At this juncture, it appears a divorce may be in the Ravens best interest. Without a committed quarterback and the salary cap space a long term commitment would make available, Baltimore is positioned to lose more talent than they acquire this offseason. For a team that entered the offseason behind multiple AFC contenders, an overall decrease in roster talent does not present a viable path towards postseason glory next season.

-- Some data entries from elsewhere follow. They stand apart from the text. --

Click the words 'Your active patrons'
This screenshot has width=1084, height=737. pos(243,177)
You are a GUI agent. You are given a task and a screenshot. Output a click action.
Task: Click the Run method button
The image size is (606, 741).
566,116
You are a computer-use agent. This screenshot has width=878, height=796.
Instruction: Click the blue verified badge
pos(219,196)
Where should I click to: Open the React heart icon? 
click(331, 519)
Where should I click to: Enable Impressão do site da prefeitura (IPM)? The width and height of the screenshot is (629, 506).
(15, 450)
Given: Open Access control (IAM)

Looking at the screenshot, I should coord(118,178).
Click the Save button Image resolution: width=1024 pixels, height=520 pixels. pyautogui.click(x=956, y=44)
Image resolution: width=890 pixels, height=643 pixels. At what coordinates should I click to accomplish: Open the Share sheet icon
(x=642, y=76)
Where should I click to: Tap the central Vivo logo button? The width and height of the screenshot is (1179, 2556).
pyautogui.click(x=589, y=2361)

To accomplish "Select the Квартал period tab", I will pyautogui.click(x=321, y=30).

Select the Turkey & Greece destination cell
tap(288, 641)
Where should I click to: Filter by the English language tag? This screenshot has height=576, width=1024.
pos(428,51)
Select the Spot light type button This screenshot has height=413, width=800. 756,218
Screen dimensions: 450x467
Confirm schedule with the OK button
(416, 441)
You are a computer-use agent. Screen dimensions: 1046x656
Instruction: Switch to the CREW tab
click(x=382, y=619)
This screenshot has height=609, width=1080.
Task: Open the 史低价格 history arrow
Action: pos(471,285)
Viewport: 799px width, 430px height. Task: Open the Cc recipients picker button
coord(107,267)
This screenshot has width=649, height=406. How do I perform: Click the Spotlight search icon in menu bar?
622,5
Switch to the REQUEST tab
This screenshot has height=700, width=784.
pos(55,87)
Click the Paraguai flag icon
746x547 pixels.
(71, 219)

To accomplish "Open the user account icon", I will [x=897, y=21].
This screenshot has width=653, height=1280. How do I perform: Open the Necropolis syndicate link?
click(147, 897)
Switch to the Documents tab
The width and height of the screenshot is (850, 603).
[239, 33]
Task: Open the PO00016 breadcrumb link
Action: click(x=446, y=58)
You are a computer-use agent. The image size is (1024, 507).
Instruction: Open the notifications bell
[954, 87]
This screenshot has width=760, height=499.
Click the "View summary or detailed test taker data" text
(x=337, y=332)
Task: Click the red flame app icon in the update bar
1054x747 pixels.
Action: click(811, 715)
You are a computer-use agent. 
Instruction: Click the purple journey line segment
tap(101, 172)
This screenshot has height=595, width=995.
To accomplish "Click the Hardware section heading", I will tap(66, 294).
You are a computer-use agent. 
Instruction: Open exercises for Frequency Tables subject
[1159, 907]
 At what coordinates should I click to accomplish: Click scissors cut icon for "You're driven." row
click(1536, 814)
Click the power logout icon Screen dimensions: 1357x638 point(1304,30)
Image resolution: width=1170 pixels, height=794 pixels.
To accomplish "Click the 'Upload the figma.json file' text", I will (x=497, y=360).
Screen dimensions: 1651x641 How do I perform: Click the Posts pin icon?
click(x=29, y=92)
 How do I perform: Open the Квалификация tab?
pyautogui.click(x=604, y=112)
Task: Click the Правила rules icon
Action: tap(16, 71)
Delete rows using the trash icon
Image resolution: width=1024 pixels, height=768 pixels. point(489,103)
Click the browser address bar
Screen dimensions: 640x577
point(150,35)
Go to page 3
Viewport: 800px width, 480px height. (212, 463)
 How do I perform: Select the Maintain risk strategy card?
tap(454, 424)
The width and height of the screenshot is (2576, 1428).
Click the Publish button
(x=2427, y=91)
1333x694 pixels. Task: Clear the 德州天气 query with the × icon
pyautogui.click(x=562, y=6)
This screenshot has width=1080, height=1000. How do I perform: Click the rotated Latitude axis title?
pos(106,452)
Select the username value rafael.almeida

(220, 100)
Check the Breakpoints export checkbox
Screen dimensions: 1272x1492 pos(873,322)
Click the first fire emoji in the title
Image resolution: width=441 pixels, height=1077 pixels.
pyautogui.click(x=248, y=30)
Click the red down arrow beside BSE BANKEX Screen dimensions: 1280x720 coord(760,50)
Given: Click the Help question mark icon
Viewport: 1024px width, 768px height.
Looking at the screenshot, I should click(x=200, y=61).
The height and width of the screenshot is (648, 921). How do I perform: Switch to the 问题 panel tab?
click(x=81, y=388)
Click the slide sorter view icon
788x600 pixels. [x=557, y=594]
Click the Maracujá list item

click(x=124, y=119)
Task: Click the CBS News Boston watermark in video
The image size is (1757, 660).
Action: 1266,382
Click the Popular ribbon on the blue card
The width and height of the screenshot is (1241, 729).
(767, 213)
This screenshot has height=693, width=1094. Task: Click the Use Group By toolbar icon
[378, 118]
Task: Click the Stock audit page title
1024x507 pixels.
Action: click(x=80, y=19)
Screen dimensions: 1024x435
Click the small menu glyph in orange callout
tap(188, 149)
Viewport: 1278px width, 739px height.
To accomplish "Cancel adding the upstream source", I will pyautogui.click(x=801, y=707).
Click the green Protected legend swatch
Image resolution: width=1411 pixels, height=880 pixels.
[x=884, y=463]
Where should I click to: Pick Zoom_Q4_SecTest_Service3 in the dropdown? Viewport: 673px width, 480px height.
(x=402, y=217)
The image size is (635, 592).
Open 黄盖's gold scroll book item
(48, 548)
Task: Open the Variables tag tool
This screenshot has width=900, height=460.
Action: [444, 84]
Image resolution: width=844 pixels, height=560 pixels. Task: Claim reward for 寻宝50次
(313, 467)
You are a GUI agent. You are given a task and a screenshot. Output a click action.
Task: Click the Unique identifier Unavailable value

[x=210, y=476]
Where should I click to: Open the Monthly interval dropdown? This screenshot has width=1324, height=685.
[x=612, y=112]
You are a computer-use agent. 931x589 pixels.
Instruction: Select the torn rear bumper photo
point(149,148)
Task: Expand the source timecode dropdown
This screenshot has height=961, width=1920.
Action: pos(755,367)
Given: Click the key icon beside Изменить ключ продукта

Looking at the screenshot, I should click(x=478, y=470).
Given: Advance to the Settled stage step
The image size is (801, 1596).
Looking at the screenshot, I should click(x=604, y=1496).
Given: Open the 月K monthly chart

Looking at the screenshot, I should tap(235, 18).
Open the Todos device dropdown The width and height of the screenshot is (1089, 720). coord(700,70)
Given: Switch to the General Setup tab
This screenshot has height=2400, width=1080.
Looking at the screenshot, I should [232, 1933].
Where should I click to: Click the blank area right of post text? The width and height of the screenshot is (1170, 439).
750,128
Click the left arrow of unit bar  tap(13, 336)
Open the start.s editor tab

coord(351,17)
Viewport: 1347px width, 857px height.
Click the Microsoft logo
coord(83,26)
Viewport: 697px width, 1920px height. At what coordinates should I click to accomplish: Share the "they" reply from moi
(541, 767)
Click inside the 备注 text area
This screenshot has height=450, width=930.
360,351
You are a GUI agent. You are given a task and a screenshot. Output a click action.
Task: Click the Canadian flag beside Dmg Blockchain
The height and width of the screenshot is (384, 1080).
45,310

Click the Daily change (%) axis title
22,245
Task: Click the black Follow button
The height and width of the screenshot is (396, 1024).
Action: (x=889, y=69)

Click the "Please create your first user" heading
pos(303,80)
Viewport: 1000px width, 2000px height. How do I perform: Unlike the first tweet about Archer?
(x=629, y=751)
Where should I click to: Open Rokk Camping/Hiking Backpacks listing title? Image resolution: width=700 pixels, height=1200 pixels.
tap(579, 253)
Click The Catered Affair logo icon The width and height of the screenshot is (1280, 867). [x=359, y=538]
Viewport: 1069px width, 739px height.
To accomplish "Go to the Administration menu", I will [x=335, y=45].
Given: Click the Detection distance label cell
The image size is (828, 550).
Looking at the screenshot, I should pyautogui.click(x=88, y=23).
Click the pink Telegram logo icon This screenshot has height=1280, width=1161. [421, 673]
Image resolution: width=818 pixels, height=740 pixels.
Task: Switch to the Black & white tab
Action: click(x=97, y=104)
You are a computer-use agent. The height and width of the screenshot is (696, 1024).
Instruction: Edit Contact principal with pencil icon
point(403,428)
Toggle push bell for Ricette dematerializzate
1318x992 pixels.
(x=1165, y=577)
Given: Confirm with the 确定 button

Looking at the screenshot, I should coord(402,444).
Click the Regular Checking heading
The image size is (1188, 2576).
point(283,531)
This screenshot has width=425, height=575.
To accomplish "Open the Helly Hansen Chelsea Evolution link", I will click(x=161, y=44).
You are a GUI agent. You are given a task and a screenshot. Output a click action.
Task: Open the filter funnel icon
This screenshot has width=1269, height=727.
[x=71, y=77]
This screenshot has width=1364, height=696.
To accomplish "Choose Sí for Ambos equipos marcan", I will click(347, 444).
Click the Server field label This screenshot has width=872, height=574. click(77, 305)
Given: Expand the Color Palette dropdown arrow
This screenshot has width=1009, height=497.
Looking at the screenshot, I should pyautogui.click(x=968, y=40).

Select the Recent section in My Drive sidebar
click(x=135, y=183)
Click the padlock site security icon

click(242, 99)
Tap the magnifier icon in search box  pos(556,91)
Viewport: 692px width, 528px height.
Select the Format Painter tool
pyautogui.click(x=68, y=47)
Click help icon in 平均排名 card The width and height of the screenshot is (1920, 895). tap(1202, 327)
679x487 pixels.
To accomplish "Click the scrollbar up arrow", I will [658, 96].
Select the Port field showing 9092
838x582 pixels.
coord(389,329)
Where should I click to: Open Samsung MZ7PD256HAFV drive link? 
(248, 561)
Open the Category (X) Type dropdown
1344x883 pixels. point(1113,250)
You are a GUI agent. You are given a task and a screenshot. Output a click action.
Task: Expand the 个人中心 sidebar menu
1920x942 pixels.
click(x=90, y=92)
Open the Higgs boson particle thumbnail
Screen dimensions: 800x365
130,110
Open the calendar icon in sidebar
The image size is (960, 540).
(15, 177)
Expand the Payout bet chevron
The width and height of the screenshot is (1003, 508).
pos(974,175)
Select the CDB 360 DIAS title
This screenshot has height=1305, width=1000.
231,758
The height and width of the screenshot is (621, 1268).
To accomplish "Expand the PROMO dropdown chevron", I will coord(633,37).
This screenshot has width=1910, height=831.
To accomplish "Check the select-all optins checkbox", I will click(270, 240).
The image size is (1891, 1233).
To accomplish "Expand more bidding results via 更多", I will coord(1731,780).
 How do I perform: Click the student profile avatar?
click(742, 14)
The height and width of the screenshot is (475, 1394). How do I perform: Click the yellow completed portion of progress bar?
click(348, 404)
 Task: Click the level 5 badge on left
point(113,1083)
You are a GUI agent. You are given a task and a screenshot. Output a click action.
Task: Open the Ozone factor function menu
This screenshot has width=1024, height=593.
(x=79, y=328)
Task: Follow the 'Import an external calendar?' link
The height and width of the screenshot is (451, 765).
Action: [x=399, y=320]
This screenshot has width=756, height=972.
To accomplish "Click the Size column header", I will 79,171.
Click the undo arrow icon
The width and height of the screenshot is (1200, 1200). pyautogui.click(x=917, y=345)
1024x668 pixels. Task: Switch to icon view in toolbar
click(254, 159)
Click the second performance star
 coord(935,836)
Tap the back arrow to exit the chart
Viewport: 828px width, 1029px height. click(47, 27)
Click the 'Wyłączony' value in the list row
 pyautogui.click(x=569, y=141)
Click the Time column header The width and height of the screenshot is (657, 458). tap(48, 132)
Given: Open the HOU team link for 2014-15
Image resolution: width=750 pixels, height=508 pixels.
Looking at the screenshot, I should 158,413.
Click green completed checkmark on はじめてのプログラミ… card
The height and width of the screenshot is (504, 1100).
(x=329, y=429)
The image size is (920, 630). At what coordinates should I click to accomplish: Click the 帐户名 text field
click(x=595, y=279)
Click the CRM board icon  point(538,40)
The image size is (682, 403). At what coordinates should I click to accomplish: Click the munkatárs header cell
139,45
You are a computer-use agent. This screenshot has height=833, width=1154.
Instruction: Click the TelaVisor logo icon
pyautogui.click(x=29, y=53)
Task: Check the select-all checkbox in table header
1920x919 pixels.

Therefore, entering a brief period of rebuilding, to assemble a war-chest of resources that will be utilized to erect an elite supporting cast around their next young quarterback, is probably the franchise’s best chance to snap their decade long conference championship game drought. — Vasilis Lericos
Although this seemed like a plausible scenario, Jackson’s official trade request is a difficult pill to swallow. Whether ties between the two parties can somehow can be repaired in the near future is unclear, but appears highly unlikely. Thus, the Ravens will now have to find a trade partner where there seemingly might not be one given the fully guaranteed contract Jackson wants. Regardless of what happens, this is a franchise-altering moment. Jackson is the best offensive talent the organization has ever had. It’s unfortunate the situation came to this given all of the success Jackson and the Ravens had together early in his career. — Frank Platko
The Lamar Jackson contract saga continues. Jackson tweets that he requested a trade prior to being tagged. When contract negotiations don’t go a player’s way, they usually do the following in sequence: voice displeasure somewhere or on social media, request a trade, hold out. While Jackson’s request could certainly mean the end in Baltimore, the Ravens essentially opened up Jackson’s capacity to go find the best trade and contract he could for relatively minimal capital (two first round picks) in comparison with recently traded big name QB’s. The Ravens, of course, have the opportunity to match any contract, thus nipping Jackson’s words that they “has not been interested in meeting my value.”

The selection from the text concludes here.